Let’s take the data from Wish backend as an example.

Under the “Performance” menu is the most commonly used data analysis section in Wish operations.

Click the “Performance” menu and we can see the following content.

Among them, product overview, sales performance, user service performance, and sales charts are more important for products and sales. Rating performance, logistics performance, refund performance, user feedback, and counterfeit rate performance are very important data indicators for operations, and user service charts facilitate data comparison.

In addition to the “Performance” menu, there are also data we need to mine in the “Product” menu.

From the intuitive background data, the following three types of data will be helpful in mastering product information and shelf information.

We can see the SKU, last update time, and upload time of the current product in our store. They are three very intuitive data, among which the last update time and upload time can be sorted by time. At the same time, we cannot ignore the other two useful information: the number of Wishes and the number of sales. The number of product sales can also be sorted in order of sales volume.

Then we saw the data performance of a single product.

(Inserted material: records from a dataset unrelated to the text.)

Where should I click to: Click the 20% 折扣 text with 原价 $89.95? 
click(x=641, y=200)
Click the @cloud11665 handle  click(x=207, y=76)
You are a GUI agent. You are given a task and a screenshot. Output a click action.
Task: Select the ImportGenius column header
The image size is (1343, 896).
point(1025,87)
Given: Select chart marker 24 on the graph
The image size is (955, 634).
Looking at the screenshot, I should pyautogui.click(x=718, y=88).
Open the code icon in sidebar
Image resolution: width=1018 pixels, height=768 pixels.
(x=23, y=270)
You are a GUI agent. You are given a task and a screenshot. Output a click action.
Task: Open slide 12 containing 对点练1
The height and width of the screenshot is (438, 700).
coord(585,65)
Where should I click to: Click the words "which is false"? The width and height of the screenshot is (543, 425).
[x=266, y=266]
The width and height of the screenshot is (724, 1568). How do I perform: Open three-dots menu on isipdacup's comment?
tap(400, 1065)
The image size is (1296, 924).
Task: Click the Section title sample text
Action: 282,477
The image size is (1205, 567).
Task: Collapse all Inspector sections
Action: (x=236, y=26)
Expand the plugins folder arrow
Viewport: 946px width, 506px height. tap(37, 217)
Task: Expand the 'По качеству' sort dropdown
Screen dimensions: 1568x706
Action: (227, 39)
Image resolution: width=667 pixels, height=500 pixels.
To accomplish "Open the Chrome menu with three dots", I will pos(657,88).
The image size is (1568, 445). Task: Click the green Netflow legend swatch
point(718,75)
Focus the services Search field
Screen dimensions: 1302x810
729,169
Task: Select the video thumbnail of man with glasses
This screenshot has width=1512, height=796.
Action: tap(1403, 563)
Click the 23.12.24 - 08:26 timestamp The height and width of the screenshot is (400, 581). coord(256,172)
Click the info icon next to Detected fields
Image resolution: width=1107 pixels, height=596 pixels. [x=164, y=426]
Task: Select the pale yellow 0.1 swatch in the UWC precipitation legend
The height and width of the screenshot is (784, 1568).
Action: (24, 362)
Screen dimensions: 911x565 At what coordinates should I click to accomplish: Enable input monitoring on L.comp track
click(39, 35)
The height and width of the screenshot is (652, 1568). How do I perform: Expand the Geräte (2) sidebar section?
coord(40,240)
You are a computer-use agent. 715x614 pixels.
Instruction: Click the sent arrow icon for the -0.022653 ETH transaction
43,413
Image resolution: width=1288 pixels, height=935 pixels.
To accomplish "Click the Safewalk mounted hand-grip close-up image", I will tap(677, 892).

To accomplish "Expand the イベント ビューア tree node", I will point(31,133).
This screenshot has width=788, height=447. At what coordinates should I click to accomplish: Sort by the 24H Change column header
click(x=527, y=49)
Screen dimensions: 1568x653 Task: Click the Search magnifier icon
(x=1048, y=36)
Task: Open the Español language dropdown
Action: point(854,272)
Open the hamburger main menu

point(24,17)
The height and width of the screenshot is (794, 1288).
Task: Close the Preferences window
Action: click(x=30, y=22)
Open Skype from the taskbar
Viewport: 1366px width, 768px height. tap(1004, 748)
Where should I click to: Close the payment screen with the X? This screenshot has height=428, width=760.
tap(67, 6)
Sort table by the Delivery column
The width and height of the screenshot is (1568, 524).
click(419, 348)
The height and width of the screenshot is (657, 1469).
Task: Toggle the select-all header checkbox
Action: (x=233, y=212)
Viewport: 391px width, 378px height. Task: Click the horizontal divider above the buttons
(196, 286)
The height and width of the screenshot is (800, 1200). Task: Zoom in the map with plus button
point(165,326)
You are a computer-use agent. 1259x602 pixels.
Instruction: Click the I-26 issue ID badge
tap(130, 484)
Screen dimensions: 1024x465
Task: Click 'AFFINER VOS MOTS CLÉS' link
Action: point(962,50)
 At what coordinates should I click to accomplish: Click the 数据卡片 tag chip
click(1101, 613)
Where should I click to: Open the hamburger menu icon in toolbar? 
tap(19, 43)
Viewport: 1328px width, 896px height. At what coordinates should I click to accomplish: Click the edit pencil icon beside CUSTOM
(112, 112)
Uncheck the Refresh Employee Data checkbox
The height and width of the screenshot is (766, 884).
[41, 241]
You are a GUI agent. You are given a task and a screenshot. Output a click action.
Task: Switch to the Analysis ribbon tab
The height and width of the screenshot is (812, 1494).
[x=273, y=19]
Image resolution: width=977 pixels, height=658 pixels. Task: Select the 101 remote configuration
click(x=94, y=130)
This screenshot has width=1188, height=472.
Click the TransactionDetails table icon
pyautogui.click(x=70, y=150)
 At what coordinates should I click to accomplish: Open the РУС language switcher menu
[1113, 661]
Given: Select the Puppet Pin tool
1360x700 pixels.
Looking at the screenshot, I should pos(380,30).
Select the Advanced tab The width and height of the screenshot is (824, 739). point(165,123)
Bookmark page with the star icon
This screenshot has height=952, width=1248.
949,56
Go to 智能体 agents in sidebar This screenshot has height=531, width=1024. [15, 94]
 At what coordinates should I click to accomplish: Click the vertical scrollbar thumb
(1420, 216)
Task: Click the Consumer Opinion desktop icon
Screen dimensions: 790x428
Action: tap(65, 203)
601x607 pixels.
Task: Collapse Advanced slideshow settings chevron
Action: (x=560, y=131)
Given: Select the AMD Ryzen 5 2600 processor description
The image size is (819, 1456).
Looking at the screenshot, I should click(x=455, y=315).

The above summarizes the display methods of background data. What we need to understand next is what thinking we can use to organize and analyze data.

1. Comparative thinking

This dimension is usually used to compare the sales of a single product or a single store in a unit of time. It is usually in the form of comparison and is displayed in the form of a bar chart.

This bar chart is easy to generate in Excel. Generally, for merchants that are more standardized in back-end operations and are managed by the system, the ERP used usually has a statistical function that can count the number of orders or the amount of orders.

The statistics of sales volume and sales revenue reflect an important and basic idea in data processing, which is the idea of comparison, commonly known as comparison. A single data is an absolute number and cannot represent anything. Only by comparing it with another data can its value be reflected.

2. Split thinking

Let’s take an example. For example, a salesperson A found that the sales of the store this week were not as good as the previous week. At this time, it is not very meaningful to compare the sales alone, and the sales data needs to be further split. Some common formulas in e-commerce can be used here.

Through further analysis, we can find out the reasons for the decline in sales. We can also further subdivide the conversion rate, traffic and other data to find out the deeper reasons until we find a solution.

3. Dimension reduction thinking

When there are too many dimensions of data, we cannot analyze every dimension. For some related data indicators, we can filter out the dimensions that can be merged.

When summarizing data dimensions, not every piece of data is worth analyzing. When there is a situation where one dimension can be calculated from other dimensions such as “total transaction amount = product unit price × order”, we can reduce the dimension. Usually we only care about the data that is useful to us. When the data of certain dimensions is irrelevant to our analysis, we can filter it out to achieve the purpose of dimensionality reduction.

4. Dimension-increasing thinking

Dimension-increasing and dimension-reducing are relative, and there must be an increase if there is a decrease. When our current data dimension cannot explain our problem clearly and comprehensively, we need to do some calculations on the data to add an additional indicator. When we analyze the data of a single product, if we cannot analyze the reasons for the increase or decrease in product sales simply from the number of views, sales, refund ratio, average rating data, etc., we need to add data dimensions such as the product’s average customer price and conversion rate to assist in the analysis.